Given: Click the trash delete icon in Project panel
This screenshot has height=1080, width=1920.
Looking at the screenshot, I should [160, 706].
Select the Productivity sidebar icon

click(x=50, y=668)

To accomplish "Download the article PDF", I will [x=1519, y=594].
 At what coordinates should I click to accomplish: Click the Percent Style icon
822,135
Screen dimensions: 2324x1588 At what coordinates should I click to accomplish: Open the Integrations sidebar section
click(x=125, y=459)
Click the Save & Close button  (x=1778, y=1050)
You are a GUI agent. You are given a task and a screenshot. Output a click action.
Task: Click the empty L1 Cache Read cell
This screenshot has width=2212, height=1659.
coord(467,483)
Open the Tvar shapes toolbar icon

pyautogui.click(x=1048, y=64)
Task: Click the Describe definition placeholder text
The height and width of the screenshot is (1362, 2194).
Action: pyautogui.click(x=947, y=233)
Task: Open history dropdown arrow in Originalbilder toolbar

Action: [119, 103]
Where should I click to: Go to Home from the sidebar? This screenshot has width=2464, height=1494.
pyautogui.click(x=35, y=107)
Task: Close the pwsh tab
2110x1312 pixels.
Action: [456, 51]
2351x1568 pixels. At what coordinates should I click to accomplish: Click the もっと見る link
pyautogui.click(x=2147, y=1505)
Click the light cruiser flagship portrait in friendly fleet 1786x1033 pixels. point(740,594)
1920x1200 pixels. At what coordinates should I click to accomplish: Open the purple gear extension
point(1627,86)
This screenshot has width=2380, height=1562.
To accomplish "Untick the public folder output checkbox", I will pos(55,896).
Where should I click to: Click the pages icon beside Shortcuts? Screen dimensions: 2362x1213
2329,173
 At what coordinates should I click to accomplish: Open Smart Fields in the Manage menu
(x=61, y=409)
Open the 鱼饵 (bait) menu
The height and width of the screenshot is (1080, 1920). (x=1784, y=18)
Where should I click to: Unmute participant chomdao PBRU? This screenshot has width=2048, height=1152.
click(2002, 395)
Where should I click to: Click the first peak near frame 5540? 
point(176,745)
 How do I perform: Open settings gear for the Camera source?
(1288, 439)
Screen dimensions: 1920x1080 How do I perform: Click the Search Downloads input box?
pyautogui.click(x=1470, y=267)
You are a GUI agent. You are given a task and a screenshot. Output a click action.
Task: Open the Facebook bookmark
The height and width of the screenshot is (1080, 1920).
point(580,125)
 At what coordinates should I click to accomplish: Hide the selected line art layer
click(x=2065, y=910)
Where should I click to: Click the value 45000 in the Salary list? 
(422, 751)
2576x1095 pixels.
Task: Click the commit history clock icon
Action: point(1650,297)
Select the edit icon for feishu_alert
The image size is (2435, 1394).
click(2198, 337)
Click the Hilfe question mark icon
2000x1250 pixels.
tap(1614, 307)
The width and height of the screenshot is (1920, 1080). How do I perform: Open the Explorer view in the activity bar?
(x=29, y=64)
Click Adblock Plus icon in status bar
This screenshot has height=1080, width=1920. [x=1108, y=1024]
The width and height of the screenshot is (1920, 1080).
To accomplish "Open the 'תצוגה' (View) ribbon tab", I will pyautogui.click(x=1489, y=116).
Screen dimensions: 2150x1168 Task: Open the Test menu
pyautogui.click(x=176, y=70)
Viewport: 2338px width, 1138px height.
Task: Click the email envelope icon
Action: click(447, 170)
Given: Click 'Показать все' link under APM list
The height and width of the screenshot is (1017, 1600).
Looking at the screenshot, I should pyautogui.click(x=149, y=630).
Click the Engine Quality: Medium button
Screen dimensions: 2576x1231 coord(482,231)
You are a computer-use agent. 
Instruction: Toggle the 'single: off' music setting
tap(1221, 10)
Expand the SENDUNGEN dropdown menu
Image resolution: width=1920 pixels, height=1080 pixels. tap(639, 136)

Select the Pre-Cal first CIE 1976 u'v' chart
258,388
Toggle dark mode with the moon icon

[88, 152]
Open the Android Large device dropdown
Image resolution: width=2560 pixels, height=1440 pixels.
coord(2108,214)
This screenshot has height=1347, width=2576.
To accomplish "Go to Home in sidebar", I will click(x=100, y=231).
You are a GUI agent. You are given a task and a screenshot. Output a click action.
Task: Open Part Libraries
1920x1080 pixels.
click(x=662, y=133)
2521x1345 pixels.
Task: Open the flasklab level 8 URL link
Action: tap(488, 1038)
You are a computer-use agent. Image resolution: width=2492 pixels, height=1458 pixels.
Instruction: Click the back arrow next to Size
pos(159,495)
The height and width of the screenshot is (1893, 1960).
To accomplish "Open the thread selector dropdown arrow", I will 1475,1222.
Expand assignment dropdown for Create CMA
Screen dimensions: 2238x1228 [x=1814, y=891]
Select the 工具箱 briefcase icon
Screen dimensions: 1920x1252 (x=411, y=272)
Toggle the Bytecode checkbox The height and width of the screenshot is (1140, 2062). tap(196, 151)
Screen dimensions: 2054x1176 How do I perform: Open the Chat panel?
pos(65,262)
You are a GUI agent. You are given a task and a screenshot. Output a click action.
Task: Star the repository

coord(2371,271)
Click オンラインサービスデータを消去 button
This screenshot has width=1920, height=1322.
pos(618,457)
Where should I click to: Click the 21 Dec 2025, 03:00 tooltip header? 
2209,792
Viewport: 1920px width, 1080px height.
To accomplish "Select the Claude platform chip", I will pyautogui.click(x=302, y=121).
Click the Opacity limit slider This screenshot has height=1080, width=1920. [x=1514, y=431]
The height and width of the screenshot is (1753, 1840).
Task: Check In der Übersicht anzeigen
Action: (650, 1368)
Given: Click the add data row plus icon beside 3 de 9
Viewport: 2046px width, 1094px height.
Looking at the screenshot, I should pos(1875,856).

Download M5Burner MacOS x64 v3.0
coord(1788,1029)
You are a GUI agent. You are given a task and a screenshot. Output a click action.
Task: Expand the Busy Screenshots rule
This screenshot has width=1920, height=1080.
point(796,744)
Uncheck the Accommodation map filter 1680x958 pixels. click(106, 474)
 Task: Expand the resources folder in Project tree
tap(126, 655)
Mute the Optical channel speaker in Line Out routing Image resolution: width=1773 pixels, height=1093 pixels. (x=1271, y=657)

◆ ◆ ◆

YOUR INSTRUCTIONS → Each line of the material above must be retyped exactly as written.

SOLUTION TO THIS TASK →
Given: Click the trash delete icon in Project panel
This screenshot has height=1080, width=1920.
Looking at the screenshot, I should [160, 706].
Select the Productivity sidebar icon

click(x=50, y=668)

To accomplish "Download the article PDF", I will [x=1519, y=594].
 At what coordinates should I click to accomplish: Click the Percent Style icon
822,135
Screen dimensions: 2324x1588 At what coordinates should I click to accomplish: Open the Integrations sidebar section
click(x=125, y=459)
Click the Save & Close button  (x=1778, y=1050)
You are a GUI agent. You are given a task and a screenshot. Output a click action.
Task: Click the empty L1 Cache Read cell
This screenshot has width=2212, height=1659.
coord(467,483)
Open the Tvar shapes toolbar icon

pyautogui.click(x=1048, y=64)
Task: Click the Describe definition placeholder text
The height and width of the screenshot is (1362, 2194).
Action: pyautogui.click(x=947, y=233)
Task: Open history dropdown arrow in Originalbilder toolbar

Action: [119, 103]
Where should I click to: Go to Home from the sidebar? This screenshot has width=2464, height=1494.
pyautogui.click(x=35, y=107)
Task: Close the pwsh tab
2110x1312 pixels.
Action: [456, 51]
2351x1568 pixels. At what coordinates should I click to accomplish: Click the もっと見る link
pyautogui.click(x=2147, y=1505)
Click the light cruiser flagship portrait in friendly fleet 1786x1033 pixels. point(740,594)
1920x1200 pixels. At what coordinates should I click to accomplish: Open the purple gear extension
point(1627,86)
This screenshot has width=2380, height=1562.
To accomplish "Untick the public folder output checkbox", I will pos(55,896).
Where should I click to: Click the pages icon beside Shortcuts? Screen dimensions: 2362x1213
2329,173
 At what coordinates should I click to accomplish: Open Smart Fields in the Manage menu
(x=61, y=409)
Open the 鱼饵 (bait) menu
The height and width of the screenshot is (1080, 1920). (x=1784, y=18)
Where should I click to: Unmute participant chomdao PBRU? This screenshot has width=2048, height=1152.
click(2002, 395)
Where should I click to: Click the first peak near frame 5540? 
point(176,745)
 How do I perform: Open settings gear for the Camera source?
(1288, 439)
Screen dimensions: 1920x1080 How do I perform: Click the Search Downloads input box?
pyautogui.click(x=1470, y=267)
You are a GUI agent. You are given a task and a screenshot. Output a click action.
Task: Open the Facebook bookmark
The height and width of the screenshot is (1080, 1920).
point(580,125)
 At what coordinates should I click to accomplish: Hide the selected line art layer
click(x=2065, y=910)
Where should I click to: Click the value 45000 in the Salary list? 
(422, 751)
2576x1095 pixels.
Task: Click the commit history clock icon
Action: point(1650,297)
Select the edit icon for feishu_alert
The image size is (2435, 1394).
click(2198, 337)
Click the Hilfe question mark icon
2000x1250 pixels.
tap(1614, 307)
The width and height of the screenshot is (1920, 1080). How do I perform: Open the Explorer view in the activity bar?
(x=29, y=64)
Click Adblock Plus icon in status bar
This screenshot has height=1080, width=1920. [x=1108, y=1024]
The width and height of the screenshot is (1920, 1080).
To accomplish "Open the 'תצוגה' (View) ribbon tab", I will pyautogui.click(x=1489, y=116).
Screen dimensions: 2150x1168 Task: Open the Test menu
pyautogui.click(x=176, y=70)
Viewport: 2338px width, 1138px height.
Task: Click the email envelope icon
Action: click(447, 170)
Given: Click 'Показать все' link under APM list
The height and width of the screenshot is (1017, 1600).
Looking at the screenshot, I should pyautogui.click(x=149, y=630).
Click the Engine Quality: Medium button
Screen dimensions: 2576x1231 coord(482,231)
You are a computer-use agent. 
Instruction: Toggle the 'single: off' music setting
tap(1221, 10)
Expand the SENDUNGEN dropdown menu
Image resolution: width=1920 pixels, height=1080 pixels. tap(639, 136)

Select the Pre-Cal first CIE 1976 u'v' chart
258,388
Toggle dark mode with the moon icon

[88, 152]
Open the Android Large device dropdown
Image resolution: width=2560 pixels, height=1440 pixels.
coord(2108,214)
This screenshot has height=1347, width=2576.
To accomplish "Go to Home in sidebar", I will click(x=100, y=231).
You are a GUI agent. You are given a task and a screenshot. Output a click action.
Task: Open Part Libraries
1920x1080 pixels.
click(x=662, y=133)
2521x1345 pixels.
Task: Open the flasklab level 8 URL link
Action: tap(488, 1038)
You are a computer-use agent. Image resolution: width=2492 pixels, height=1458 pixels.
Instruction: Click the back arrow next to Size
pos(159,495)
The height and width of the screenshot is (1893, 1960).
To accomplish "Open the thread selector dropdown arrow", I will 1475,1222.
Expand assignment dropdown for Create CMA
Screen dimensions: 2238x1228 [x=1814, y=891]
Select the 工具箱 briefcase icon
Screen dimensions: 1920x1252 (x=411, y=272)
Toggle the Bytecode checkbox The height and width of the screenshot is (1140, 2062). tap(196, 151)
Screen dimensions: 2054x1176 How do I perform: Open the Chat panel?
pos(65,262)
You are a GUI agent. You are given a task and a screenshot. Output a click action.
Task: Star the repository

coord(2371,271)
Click オンラインサービスデータを消去 button
This screenshot has width=1920, height=1322.
pos(618,457)
Where should I click to: Click the 21 Dec 2025, 03:00 tooltip header? 
2209,792
Viewport: 1920px width, 1080px height.
To accomplish "Select the Claude platform chip", I will pyautogui.click(x=302, y=121).
Click the Opacity limit slider This screenshot has height=1080, width=1920. [x=1514, y=431]
The height and width of the screenshot is (1753, 1840).
Task: Check In der Übersicht anzeigen
Action: (650, 1368)
Given: Click the add data row plus icon beside 3 de 9
Viewport: 2046px width, 1094px height.
Looking at the screenshot, I should pos(1875,856).

Download M5Burner MacOS x64 v3.0
coord(1788,1029)
You are a GUI agent. You are given a task and a screenshot. Output a click action.
Task: Expand the Busy Screenshots rule
This screenshot has width=1920, height=1080.
point(796,744)
Uncheck the Accommodation map filter 1680x958 pixels. click(106, 474)
 Task: Expand the resources folder in Project tree
tap(126, 655)
Mute the Optical channel speaker in Line Out routing Image resolution: width=1773 pixels, height=1093 pixels. (x=1271, y=657)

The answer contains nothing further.